Читать бесплатно книгу «Œuvres complètes de lord Byron, Tome 7» Джорджа Гордона Байрона полностью онлайн — MyBook

ACTE III

SCÈNE PREMIÈRE
(La salle du palais illuminée. – Sardanapale et ses hôtes sont à table. Une tempête au dehors, et de tems en tems le tonnerre.)
SARDANAPALE

Remplis la coupe! Nous sommes ici dans l'ordre: c'est ici mon vrai royaume, entre de beaux yeux et des figures aussi heureuses que belles! Ici, le chagrin ne saurait pénétrer.

ZAMES

Ni partout ailleurs: – où est le roi, brille aussitôt le plaisir.

SARDANAPALE

Cela ne vaut-il pas mieux que les chasses de Nemrod, ou les courses de ma fière grand'-mère à la recherche de royaumes qu'elle n'aurait pu gouverner, si elle en eût fait la conquête?

ALTADA

Quelque grands qu'ils fussent, et comme le fut toute la royale race, nul de ceux qui ont précédemment régné n'a pourtant atteint la gloire de Sardanapale, qui mit toute sa joie dans la paix, la plus solide des gloires.

SARDANAPALE

Et dans le plaisir, cher Altada, vers lequel la gloire n'est qu'un chemin.

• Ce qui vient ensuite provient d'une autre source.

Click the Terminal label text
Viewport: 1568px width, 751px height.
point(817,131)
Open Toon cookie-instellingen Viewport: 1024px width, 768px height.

Que recherchons-nous? le plaisir. Nous devons abréger la route qui y conduit; nous ne la poursuivons pas à travers les cendres de l'humanité, et nous évitons de signaler par autant de tombeaux chacun de nos pas.

ZAMES

Non; tous les cœurs sont heureux; toutes les voix s'accordent pour bénir le roi de paix, qui tient l'univers en joie.

SARDANAPALE

En es-tu bien sûr? J'ai ouï parler différemment; quelques-uns parlent de traîtres.

ZAMES

Sire, les traîtres sont ceux qui parlent ainsi2. Cela est impossible. Dans quel but?

SARDANAPALE

Dans quel but? tu as raison: – Remplis la coupe; nous n'y songerons plus. Il n'y a pas de traîtres: ou s'il en est, ils sont partis.

ALTADA

Amis, faites-moi raison! Vidons tous, à genoux, une coupe à la santé du roi, – du monarque, dis-je, du dieu Sardanapale!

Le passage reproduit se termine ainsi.